CONVICTED IN ABSENCE

If you have been convicted as a result of a mistake or you did not know about the case against you, you can apply for the case to be reopened.

 Having the case reopened is not the same as an appeal but using this method we can effectively start again and prepare the case for you. This is only worth doing if you actually want to defend the charge against you or improve the sentence that was passed by the court first time around.

There are two methods of re-opening your case in the Magistrates’ Court. The first is where the case ought to be re-opened in the “interests of justice” due to a mistake or error and the second by making  a statutory declaration to confirm that you knew nothing about the court proceedings.

1. Reopening the case at the Magistrates’ Court in the interests of justice

This route is most commonly used where an offender believes the sentence or conviction they have received is invalid or mistaken. It is a power the Court have to rectify and amend errors or mistakes.

The court will only re-open a case if it is found to be “in the interests of justice”. There is no strict definition of this and the court will look at a number of factors such as why the mistake was made, whether there are any more appropriate appeal routes, the impact this will have on any victim or other party and whether there is any delay in the application to reopen the case being made.

To re-open a case a formal application must be made to the Magistrates’ Court that convicted you. 

Although there is no strict time frame for making the application it is recommended that this is made within 28 days of the conviction. The court will normally list the matter for a hearing and an oral application will be made. If the court agree to re-open the case, in the case of a guilty plea, the sentencing will most likely take place at the same time. Therefore, it is essential that all preparations for this are done in advance and the best possible arguments can be put forward to obtain an improved result.

2. Statutory declarations

A statutory declaration is a formal application to the court to have a case re-opened where you knew nothing about the prosecution. The most common example of this is where a person is stopped for a motoring offence and some months later they are summonsed to attend Court but they do not receive the Court summons. In this situation you would be completely unaware of the court proceedings until the conviction and sentence letter is received some days later.

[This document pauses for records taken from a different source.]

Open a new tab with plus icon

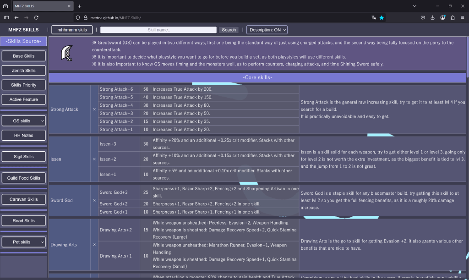[x=79, y=6]
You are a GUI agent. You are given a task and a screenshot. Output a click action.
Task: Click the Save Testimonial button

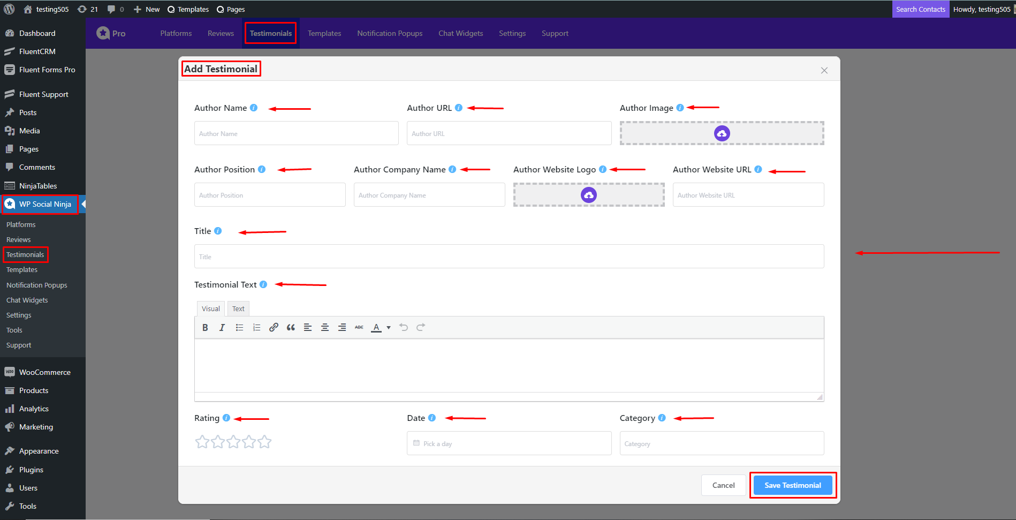coord(792,485)
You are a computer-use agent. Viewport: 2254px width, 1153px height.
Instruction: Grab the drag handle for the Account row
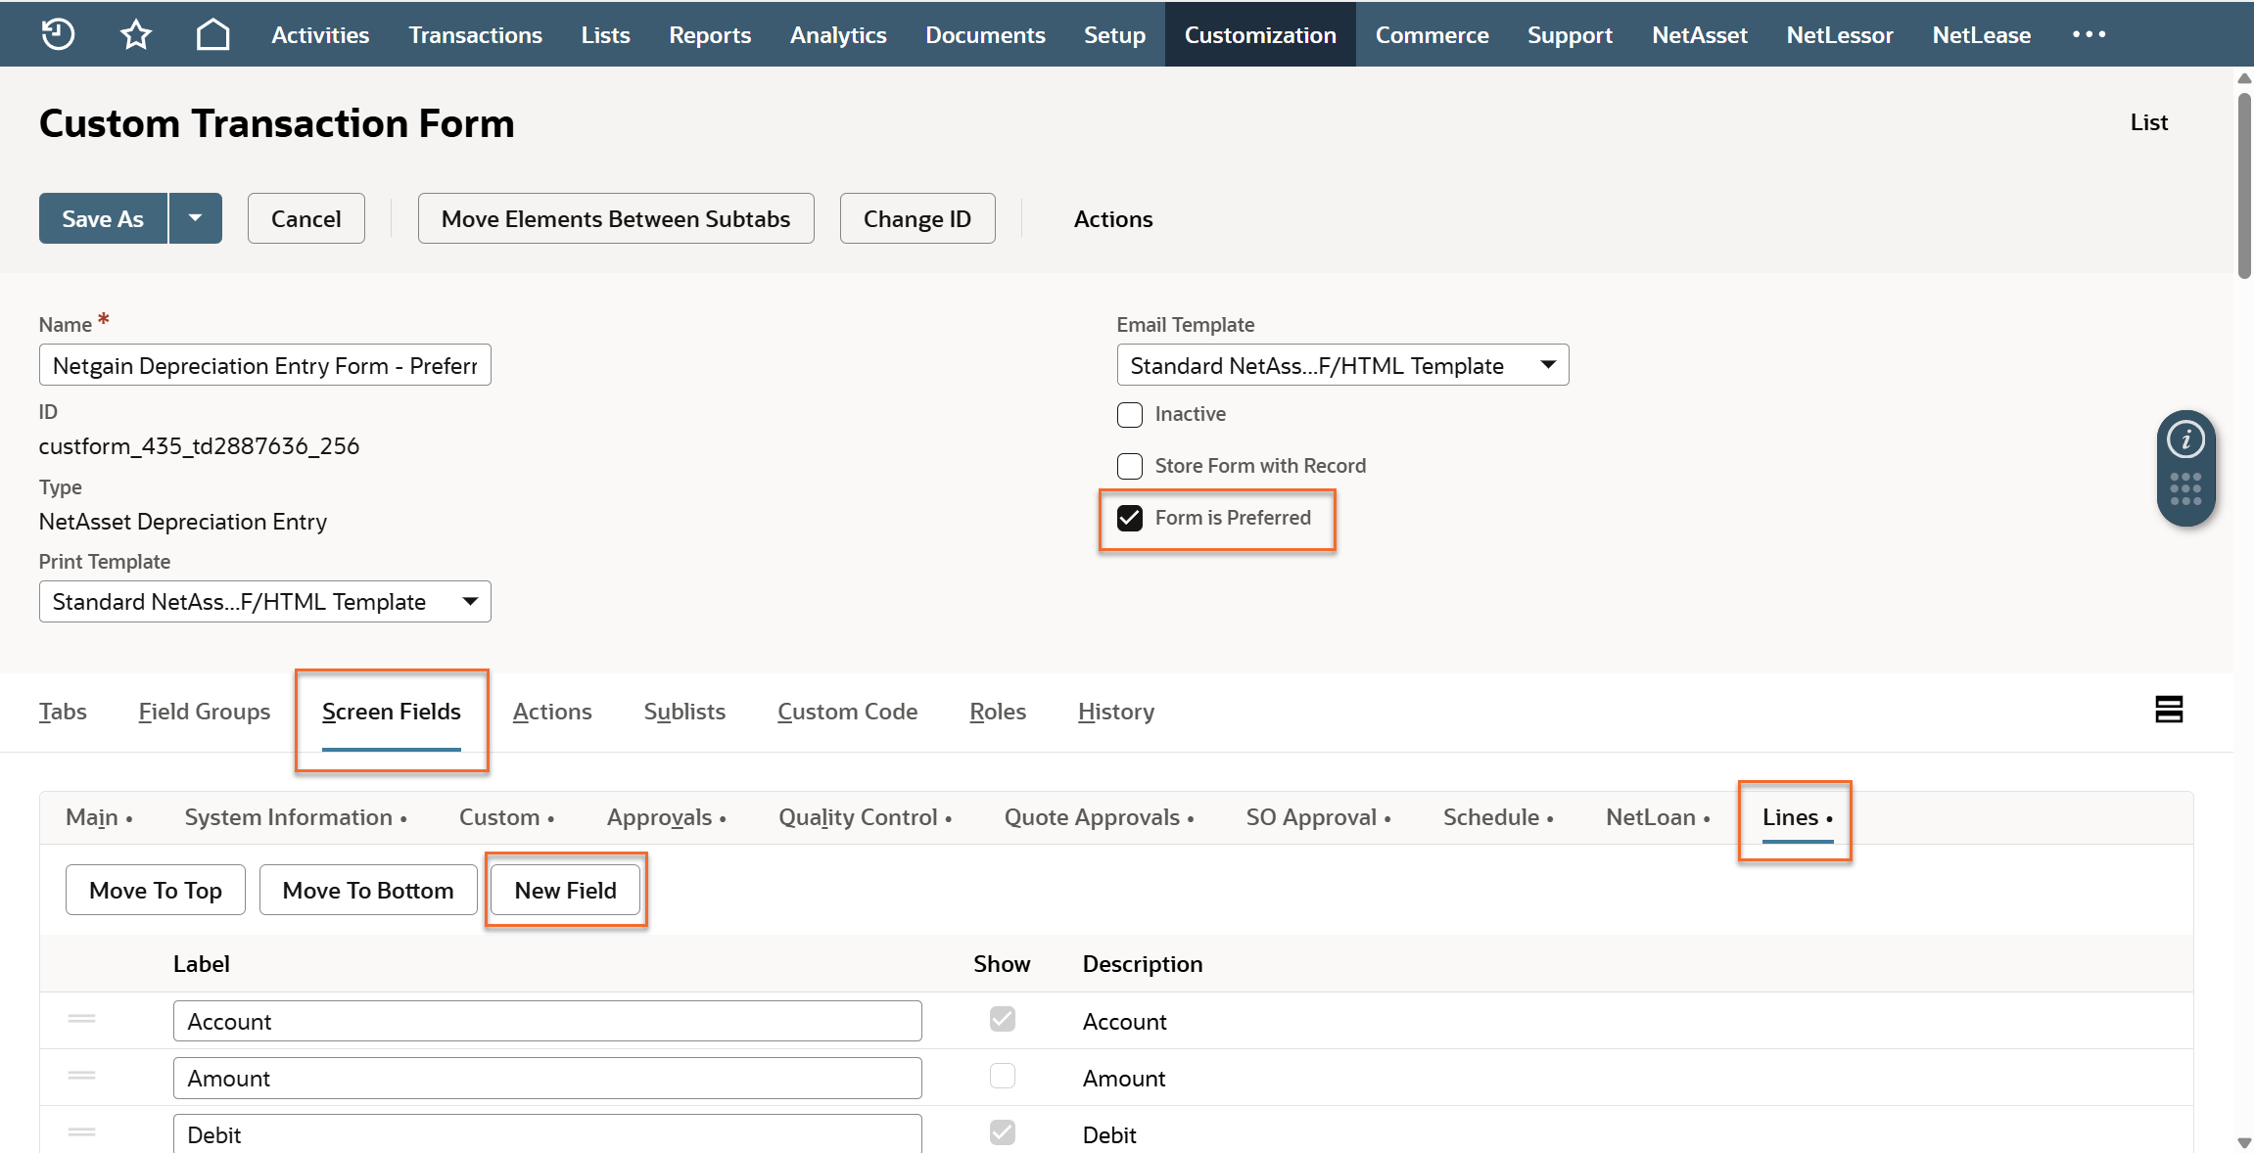point(82,1019)
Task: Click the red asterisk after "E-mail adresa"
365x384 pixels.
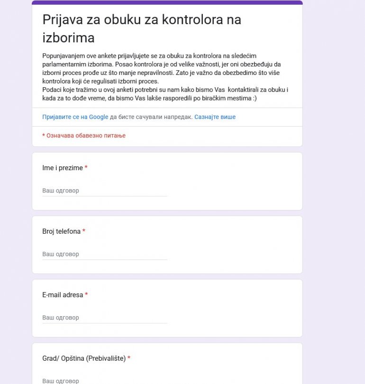Action: (86, 295)
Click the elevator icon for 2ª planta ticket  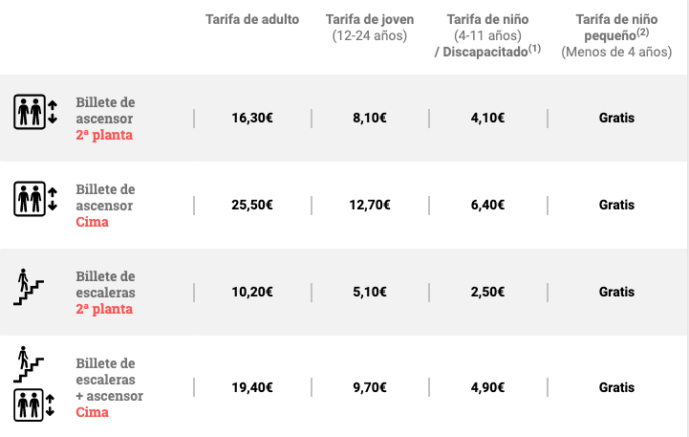(x=36, y=112)
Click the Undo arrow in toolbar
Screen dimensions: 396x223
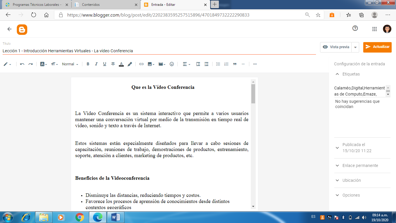click(x=22, y=64)
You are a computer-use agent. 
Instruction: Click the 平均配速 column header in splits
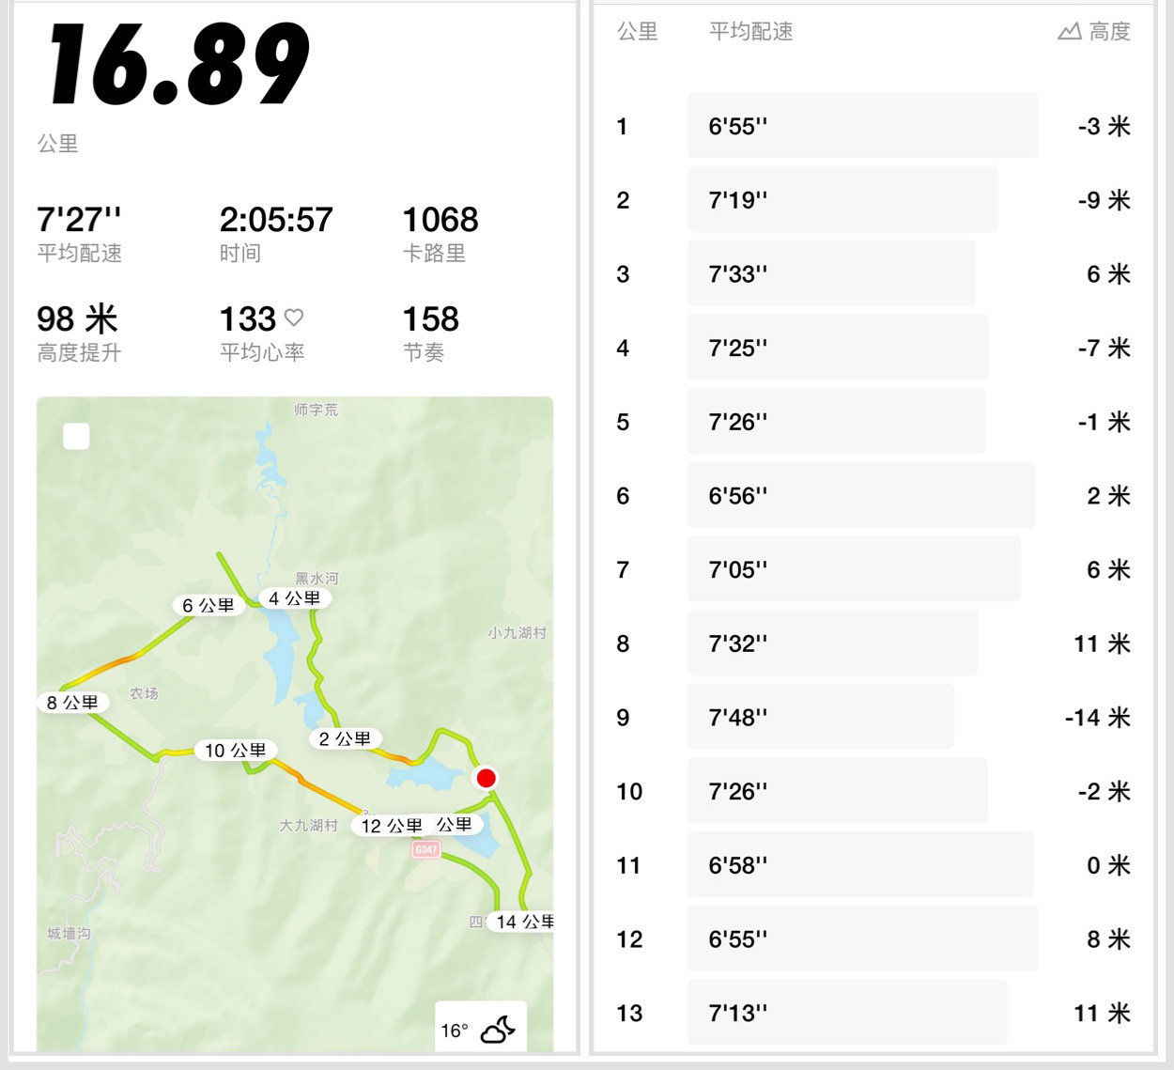click(751, 32)
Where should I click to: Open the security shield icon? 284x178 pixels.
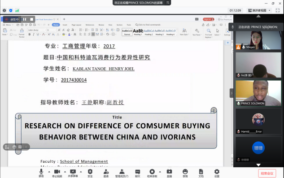90,173
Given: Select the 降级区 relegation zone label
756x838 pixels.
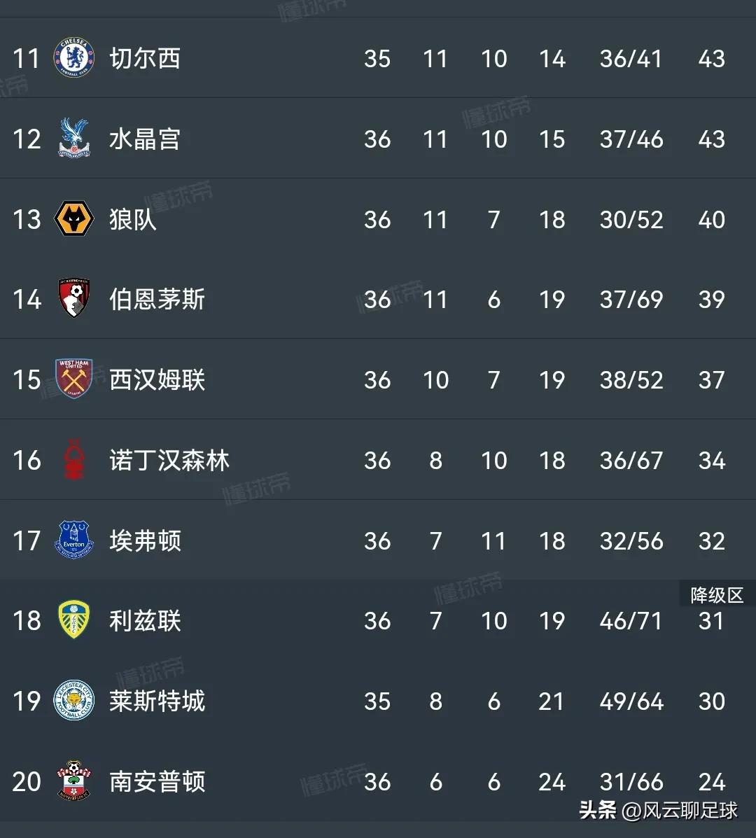Looking at the screenshot, I should 717,595.
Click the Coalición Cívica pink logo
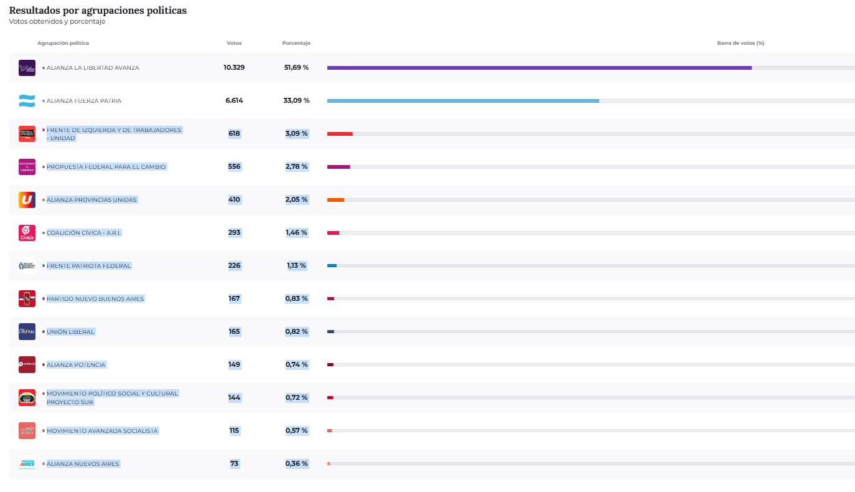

Unlike the re-opening of a case above, there is a strict time period to make a statutory declaration and a form to complete for the court.

The following criteria must be met for the declaration to be successful:

  • the case started with a summons or requisition;
  • the defendant did not know about the case; and
  • not more than 21 days after finding out about it (which time limit can be extended) the defendant delivers to the court a statutory declaration that he or she did not know about the case until after the trial.

Your declaration can be made before anyone who is authorised in law to hear it (for example, a solicitor), or before any Court. We always recommend that you make the application at Court if you are able to as it will normally speed the process along. The person who hears the declaration does not have to enquire into the truth of it. Their function is purely to hear the declaration, and certify that you have done so by signing it. If the declaration turns out to be untrue, you may be punished for committing perjury and so it is essential that you must only make this when you knew nothing about the court hearing.

We can assist whether you just want us to hear and sign the statutory declaration or you would like us to deal with the whole matter (from first hearing to trial or for sentence only). 

Once the declaration has been made, the conviction will be quashed and the case will be sent back to the Police or Crown Prosecution Service for them to issue a new court summons or postal requisition. However, some Courts have been known to quash the conviction but re-list the matter straight away rather than insisting the case is started again from scratch.

There is no time limit for the Police or Crown to reissue the Court summons or requisition and it could take a number of months before it is back before the court.